A strong last 3 months of 2023 helped propel ETFs to billions more in net flows (i.e., inflows less outflows). Will that momentum continue into 2024? Here were the biggest 2023 trends in ETF flows and where the momentum is now.
Stock ETF flows surge into year-end
It was shaping up to be a somewhat ho-hum year for ETF flows, relatively speaking. Then, investors flooded into ETFs during a festive Q4 when the market rally intensified throughout the holidays.
In 2023, ETFs gathered nearly $600 billion in net flows (see 2023 US-domiciled ETF flows chart below). While that’s less than some previous years, including 2021’s nearly $1 trillion record haul, it still shows the massive, sustained momentum behind ETFs.
Stock ETF flows in particular surged during the last quarter of 2023, accumulating $185 billion in net flows (see 2023 flows by quarter chart below). When coupled with a robust $67 billion in fixed income (i.e., bond) ETF flows, Q4 was by far the best quarter for flows in 2023. That followed relatively slow, yet positive, flows for stock and bond ETFs in the first 3 quarters.
Fixed income ETFs (which are made up almost entirely of bond ETFs) saw demand dip for most of 2023 and reached a multiyear low in Q3. The Q4 surge reversed that trend, driven primarily by government bond ETFs, which had another strong year of inflows ($103 billion). That makes $228 billion gathered by government bond ETFs over the last 2 years (compared to just $38 billion the previous 2 years).
Big tech led sector flows
2023 investment performance was largely dominated by a handful of mega caps—including the “Magnificent 7” and several other big tech companies. ETF investors rode this trend, as technology ETFs ($6 billion) led sector flows (see 2023 US sector ETF flows chart below).
Meanwhile, most defensive sectors including health care (–$11 billion), consumer staples (–$5 billion), and utilities (–$2 billion) saw outflows. Notably, energy sector ETFs also had significant outflows (–$8 billion). Energy was one of the worst-performing sectors in 2023, after being the best-performing sector the previous 2 years.
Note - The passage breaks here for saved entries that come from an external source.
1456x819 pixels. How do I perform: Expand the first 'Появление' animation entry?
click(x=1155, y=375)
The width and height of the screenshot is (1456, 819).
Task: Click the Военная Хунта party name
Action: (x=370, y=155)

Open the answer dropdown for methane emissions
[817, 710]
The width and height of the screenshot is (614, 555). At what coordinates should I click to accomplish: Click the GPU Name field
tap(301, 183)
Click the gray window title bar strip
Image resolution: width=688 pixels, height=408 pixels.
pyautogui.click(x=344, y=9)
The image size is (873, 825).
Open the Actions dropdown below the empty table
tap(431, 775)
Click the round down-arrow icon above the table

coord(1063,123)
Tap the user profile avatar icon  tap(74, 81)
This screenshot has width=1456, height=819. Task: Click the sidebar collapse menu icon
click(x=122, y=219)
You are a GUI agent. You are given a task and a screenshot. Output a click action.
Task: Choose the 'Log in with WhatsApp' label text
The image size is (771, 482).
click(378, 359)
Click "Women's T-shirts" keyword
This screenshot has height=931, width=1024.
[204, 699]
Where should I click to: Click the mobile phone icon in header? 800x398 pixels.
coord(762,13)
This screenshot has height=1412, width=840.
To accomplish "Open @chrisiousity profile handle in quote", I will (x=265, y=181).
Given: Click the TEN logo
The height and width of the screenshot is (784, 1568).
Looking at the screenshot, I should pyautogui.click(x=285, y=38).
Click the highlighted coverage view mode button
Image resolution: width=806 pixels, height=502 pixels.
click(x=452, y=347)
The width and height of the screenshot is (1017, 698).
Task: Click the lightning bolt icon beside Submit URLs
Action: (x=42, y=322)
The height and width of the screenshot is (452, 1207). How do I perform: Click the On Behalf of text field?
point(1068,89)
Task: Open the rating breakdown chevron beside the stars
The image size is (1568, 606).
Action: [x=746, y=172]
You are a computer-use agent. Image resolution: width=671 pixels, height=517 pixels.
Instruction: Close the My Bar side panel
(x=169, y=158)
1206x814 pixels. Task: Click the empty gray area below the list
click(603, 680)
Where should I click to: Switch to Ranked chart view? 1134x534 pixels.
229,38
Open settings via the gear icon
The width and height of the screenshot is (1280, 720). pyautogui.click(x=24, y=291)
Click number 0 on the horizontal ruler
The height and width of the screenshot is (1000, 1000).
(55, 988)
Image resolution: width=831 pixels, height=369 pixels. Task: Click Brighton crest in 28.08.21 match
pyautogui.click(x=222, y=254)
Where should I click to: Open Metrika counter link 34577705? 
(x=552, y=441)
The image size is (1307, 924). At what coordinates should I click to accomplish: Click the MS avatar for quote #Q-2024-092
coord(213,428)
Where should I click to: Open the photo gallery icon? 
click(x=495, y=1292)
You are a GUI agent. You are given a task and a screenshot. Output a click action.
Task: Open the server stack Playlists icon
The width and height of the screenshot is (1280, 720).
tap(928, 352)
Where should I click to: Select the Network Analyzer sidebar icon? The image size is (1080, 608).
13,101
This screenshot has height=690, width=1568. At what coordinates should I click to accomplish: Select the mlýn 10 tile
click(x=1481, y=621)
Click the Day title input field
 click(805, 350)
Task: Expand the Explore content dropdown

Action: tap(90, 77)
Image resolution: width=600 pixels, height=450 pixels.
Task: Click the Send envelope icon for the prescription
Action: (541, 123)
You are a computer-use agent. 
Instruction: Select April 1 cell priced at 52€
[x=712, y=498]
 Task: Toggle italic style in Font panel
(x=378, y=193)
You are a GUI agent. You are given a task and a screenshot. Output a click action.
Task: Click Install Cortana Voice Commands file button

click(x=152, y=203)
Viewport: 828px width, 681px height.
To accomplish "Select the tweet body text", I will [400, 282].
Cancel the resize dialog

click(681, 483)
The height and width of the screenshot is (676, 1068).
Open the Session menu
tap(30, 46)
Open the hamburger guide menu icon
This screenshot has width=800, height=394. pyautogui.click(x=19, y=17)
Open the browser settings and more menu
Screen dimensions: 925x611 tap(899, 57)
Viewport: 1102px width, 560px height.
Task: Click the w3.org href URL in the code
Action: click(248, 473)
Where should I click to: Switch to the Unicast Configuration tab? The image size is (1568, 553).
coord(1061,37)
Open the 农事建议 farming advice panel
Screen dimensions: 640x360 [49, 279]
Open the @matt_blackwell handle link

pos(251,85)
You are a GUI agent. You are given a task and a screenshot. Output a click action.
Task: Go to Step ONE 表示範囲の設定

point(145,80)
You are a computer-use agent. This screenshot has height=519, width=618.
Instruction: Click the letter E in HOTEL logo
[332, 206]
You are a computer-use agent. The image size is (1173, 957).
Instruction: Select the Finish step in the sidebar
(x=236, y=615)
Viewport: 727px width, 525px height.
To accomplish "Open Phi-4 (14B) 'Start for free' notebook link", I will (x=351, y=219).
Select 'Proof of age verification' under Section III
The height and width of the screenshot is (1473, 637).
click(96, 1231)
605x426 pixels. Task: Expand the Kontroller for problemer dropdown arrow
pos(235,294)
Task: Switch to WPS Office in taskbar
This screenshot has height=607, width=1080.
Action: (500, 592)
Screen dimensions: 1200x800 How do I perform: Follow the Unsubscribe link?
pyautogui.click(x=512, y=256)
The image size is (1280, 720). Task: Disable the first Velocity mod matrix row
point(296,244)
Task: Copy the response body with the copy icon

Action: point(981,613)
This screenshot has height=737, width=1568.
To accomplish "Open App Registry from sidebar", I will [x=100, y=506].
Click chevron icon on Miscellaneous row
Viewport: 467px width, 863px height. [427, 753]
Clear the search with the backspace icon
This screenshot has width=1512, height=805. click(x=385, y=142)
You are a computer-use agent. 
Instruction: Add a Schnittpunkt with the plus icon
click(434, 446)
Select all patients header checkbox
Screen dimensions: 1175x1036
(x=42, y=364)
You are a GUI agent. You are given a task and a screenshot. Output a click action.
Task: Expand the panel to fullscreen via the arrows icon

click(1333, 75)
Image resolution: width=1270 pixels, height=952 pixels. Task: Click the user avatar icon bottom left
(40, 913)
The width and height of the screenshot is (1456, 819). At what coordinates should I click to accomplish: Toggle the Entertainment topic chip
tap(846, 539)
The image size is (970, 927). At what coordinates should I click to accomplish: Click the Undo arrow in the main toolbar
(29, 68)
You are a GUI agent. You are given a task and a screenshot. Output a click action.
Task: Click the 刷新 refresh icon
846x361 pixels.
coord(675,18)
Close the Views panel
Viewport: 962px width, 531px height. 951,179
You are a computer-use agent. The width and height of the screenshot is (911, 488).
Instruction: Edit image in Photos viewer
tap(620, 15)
Essentially, sector ETF flows flipped from the year before, mirroring the price performance of sectors. Cyclical sectors—excluding energy and materials—accumulated positive flows, while defensive sectors generally saw outflows.
More conversions and active ETFs in 2024?
While low-cost, index-tracking ETFs continued to dominate flows—as they have for decades—2 new trends strengthened in 2023: Mutual funds converting to ETFs and the growth of active ETFs.
More mutual funds (which saw outflows of roughly half a trillion last year) converted to ETFs than every other year combined. Since March 2021, over 50 mutual funds with greater than $60 billion in assets have converted to ETFs. It’s widely expected that more mutual funds will convert to ETFs in 2024.
Meanwhile, there was a wave of momentum behind actively managed ETFs, which are ETFs that intend to outperform a benchmark. Of the record 501 ETF launches in 2023, 385 were actively managed (see Number of passive vs. active ETF fund launches chart below). That helped buoy active ETF fund flows to an annual record, claiming almost 22% of the nearly $600 billion in net flows during the year. It also appears actively managed ETF growth is likely to continue in 2024.